[Problem statement] Your output should be the lines of the entries below, exactly, from the first one through the line that holds "Task: Expand the Project view dropdown".

>>>>

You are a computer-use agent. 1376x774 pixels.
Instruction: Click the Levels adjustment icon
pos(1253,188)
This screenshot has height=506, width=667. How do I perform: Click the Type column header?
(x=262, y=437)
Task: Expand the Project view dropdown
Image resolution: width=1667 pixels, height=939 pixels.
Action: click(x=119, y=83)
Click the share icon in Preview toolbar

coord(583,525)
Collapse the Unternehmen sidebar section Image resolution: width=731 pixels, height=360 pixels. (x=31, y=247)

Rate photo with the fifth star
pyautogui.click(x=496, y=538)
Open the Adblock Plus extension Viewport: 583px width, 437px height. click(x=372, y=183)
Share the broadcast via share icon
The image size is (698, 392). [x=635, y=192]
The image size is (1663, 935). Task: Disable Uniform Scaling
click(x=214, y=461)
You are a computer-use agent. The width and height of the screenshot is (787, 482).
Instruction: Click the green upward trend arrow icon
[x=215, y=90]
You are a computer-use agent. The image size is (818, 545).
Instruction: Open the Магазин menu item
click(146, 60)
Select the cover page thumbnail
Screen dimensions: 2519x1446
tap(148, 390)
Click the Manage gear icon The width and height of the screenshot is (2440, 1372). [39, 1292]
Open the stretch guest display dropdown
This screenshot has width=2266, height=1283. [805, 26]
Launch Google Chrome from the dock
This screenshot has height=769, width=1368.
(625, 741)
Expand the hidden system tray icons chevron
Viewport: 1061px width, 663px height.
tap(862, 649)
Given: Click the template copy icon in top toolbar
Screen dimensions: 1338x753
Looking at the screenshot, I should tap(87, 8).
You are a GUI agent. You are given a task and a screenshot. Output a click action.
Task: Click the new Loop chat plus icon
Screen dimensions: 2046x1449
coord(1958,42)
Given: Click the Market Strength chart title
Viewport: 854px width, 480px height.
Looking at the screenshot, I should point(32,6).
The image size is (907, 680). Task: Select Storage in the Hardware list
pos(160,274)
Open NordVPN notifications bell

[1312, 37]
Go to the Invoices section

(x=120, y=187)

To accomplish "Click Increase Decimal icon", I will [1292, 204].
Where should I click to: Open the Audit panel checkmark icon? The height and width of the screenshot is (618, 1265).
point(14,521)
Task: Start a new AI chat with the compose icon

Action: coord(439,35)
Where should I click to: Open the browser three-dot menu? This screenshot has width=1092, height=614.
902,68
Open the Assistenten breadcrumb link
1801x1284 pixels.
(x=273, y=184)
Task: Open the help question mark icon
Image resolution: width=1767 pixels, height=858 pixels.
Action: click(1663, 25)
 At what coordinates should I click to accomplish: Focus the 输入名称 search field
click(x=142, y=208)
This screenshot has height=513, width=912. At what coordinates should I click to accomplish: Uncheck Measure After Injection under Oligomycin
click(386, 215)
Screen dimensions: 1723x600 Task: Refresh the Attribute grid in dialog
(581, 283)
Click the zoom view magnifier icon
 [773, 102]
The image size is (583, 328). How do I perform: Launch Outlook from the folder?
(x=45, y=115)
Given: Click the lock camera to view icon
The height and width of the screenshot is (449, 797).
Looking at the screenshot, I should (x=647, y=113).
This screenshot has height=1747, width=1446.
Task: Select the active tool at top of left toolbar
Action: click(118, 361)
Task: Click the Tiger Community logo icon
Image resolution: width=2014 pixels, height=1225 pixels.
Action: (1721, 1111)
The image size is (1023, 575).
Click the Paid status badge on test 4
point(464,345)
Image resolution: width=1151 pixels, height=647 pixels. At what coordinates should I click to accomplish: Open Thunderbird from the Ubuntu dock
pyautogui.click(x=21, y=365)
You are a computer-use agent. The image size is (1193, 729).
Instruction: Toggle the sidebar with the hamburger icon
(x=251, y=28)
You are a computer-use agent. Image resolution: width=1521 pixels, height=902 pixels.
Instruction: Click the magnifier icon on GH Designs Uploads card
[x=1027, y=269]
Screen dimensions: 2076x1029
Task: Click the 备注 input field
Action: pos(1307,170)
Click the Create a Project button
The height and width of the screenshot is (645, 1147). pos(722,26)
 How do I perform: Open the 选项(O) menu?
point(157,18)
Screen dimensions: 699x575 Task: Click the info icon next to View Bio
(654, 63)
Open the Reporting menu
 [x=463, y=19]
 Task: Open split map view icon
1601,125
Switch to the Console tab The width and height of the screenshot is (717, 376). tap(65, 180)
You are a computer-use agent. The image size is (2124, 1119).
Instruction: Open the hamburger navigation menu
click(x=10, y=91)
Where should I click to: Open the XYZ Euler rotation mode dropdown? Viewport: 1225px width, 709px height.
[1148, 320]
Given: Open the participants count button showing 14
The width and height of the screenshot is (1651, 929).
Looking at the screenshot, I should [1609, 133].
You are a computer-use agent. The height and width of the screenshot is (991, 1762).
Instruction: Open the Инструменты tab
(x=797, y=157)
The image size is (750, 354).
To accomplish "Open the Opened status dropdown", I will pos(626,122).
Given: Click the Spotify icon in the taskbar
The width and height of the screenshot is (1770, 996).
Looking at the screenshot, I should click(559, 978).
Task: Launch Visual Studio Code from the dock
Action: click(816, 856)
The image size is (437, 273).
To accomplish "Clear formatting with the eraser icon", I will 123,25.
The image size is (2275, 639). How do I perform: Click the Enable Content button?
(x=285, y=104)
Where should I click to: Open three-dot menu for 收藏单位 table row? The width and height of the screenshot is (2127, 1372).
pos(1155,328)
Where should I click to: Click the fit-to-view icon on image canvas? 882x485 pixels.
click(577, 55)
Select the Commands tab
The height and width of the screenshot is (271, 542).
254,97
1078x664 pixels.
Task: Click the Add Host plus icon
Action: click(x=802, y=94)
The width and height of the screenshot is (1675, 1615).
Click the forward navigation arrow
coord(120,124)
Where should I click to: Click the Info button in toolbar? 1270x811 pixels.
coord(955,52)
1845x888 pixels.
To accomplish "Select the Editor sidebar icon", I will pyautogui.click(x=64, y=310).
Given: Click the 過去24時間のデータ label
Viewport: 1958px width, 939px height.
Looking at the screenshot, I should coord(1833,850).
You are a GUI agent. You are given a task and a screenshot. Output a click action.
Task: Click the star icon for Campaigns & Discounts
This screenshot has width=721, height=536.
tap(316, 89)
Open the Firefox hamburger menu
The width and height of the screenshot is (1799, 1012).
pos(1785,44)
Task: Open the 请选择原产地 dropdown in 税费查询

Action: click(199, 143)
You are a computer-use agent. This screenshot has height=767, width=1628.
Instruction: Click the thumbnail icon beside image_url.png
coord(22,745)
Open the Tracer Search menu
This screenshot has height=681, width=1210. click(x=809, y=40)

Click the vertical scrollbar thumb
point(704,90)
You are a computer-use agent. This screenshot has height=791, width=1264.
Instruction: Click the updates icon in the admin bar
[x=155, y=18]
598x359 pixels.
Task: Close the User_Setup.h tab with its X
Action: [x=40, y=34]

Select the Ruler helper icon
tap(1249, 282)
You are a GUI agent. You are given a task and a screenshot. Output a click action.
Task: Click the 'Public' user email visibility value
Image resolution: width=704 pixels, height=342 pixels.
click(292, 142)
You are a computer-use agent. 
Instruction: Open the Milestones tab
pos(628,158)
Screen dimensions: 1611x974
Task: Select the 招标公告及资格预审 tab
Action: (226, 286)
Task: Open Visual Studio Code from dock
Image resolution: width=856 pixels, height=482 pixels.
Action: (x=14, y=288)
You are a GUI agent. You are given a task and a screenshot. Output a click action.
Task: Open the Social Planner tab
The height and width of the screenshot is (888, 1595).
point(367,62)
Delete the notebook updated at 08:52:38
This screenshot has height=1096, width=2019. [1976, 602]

<<<<

[Task answer]
You are a computer-use agent. 1376x774 pixels.
Instruction: Click the Levels adjustment icon
pos(1253,188)
This screenshot has height=506, width=667. How do I perform: Click the Type column header?
(x=262, y=437)
Task: Expand the Project view dropdown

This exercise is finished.